The Search Begins!
In approximately 60 A.D., a ship carrying 276 men and a cargo of grain shipwrecked off the coast of Malta. Two of the passengers on that ship were the biblical writers Paul and Luke, who were on their way to Rome - Paul as a prisoner, and Luke as his attending physician and friend. Through Luke's meticulously detailed account of the voyage and shipwreck, as recorded in Acts chapter 27, we can today undertake a journey back in time to find the remains of that shipwreck. And even more precisely, we can attempt to find the four anchors described in the Bible that were left in the sea.
“When it was day, they did not recognize the land; but they observed a bay with a beach, onto which they planned to run the ship if possible. And they let go the anchors and left them in the sea, meanwhile loosing the rudder ropes; and they hoisted the mainsail to the wind and made for shore. But striking a place where two seas met, they ran the ship aground; and the prow stuck fast and remained immovable, but the stern was being broken up by the violence of the waves” (Acts 27:39-41).
For the past 500 years, tradition has held that the shipwreck of Paul occurred at St. Paul's Bay on the northeast shore of Malta, a view is held by the people of Malta today. But the biblical narrative and geography of the Mediterranean and Malta tell us that the site of the shipwreck must be located in somewhere other than the traditional site, where no evidence has been found, in spite of extensive research and exploration.
To solve this biblical mystery we need to review the biblical narrative written by Luke. Luke was a trusted historian and medical professional, whose careful attention to detail will prove invaluable in our quest. Even though Luke uses nautical terms which were understood at the time but have vague meaning today, extensive research involving weather, ocean topography, landmarks, and maritime lore, gives us a well-defined path of the ship that the Apostle Paul was sailing on in the Mediterranean Sea.
To begin charting the path of Paul's ship to its ultimate shipwreck site at Malta, we need to begin with Paul's arrest in Jerusalem, and his transfer to the port city of Caesarea on charges of inciting the Jews against Roman authority. Though he was innocent, Paul was not cleared by the authorities in Caesarea, so he appealed to Caesar in the world capital of Rome itself. When the time finally came for him to be transferred to Rome for trial, he and a contingent of other prisoners were all placed under the guard of a centurion named Julius, boarded a ship bound for Asia Minor, and began making their way to Rome. At Sidon on the coast of Lebanon Julius kindly allowed Paul to receive medical care, then they continued their journey to Myra, where they transferred to a huge Alexandrian cargo ship that would take them on to Rome.

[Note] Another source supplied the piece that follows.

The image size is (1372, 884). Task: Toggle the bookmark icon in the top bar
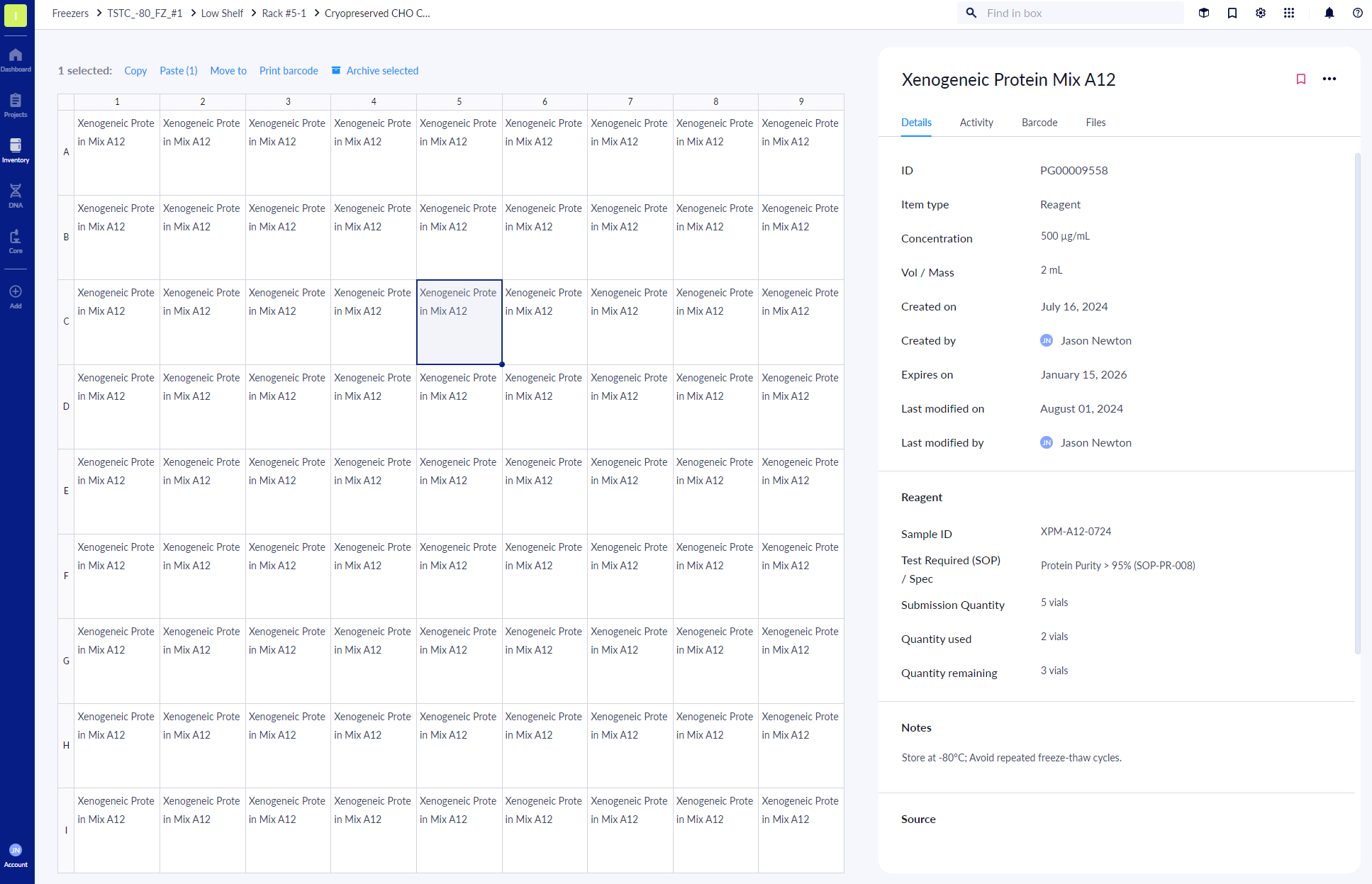point(1232,13)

It was as this freighter sailed along the southern coast of Crete that the voyage took a radical turn for the worse. As they were making progress in a westerly direction along the southern coast of Crete, the gale-force leading winds of a disastrous Mediterranean weather phenomenon known as a Euroclydon swept down from the northeast and slammed into the ship.
Nothing short of panic broke out among the hardened sailors on board. These storms were even more infamous in the first century than they are today. Josephus the historian was caught in the same kind of storm while traveling on a ship large enough to carry 600 passengers. In his chilling account we read that of the 600 souls that went into the water when the ship capsized, only 80 - including Josephus - were saved.
It is at this point that Luke's account becomes nearly phenomenal in its details, all of which perfectly fit the ocean geography we know today. As the ship was being blown out of the lee of Crete, the sailors desperately tried to tack her about in order to return to the safety of the port of Fair Havens they had just left. But their efforts were useless, and as the ship was driven hard into the open ocean, they had to turn their attention to surviving rather than sailing.
The ship was blown past an island called Clauda, which today is known as Gaudho. They were entirely at the mercy of the storm.
“So when the ship was caught, and could not head into the wind, we let her drive. And running under the shelter of an island called Clauda, we secured the skiff with difficulty” (vv. 15-16).
We know that they were blown on a straight course in line with the storm. Scripture tells us that after they were blown past Clauda, they used the ship's cables to undergird it so it would not be twisted and pounded to pieces by the heavy seas.
“. . . they used cables to undergird the ship” (v. 17).
Because they would have been blown in a precisely southwest direction, they would been on a crash course for the gulf of Syrte in northern Libya. In fact, verse 17 tells us they were:
“. . . fearing lest they should run aground on the Syrtis Sands.”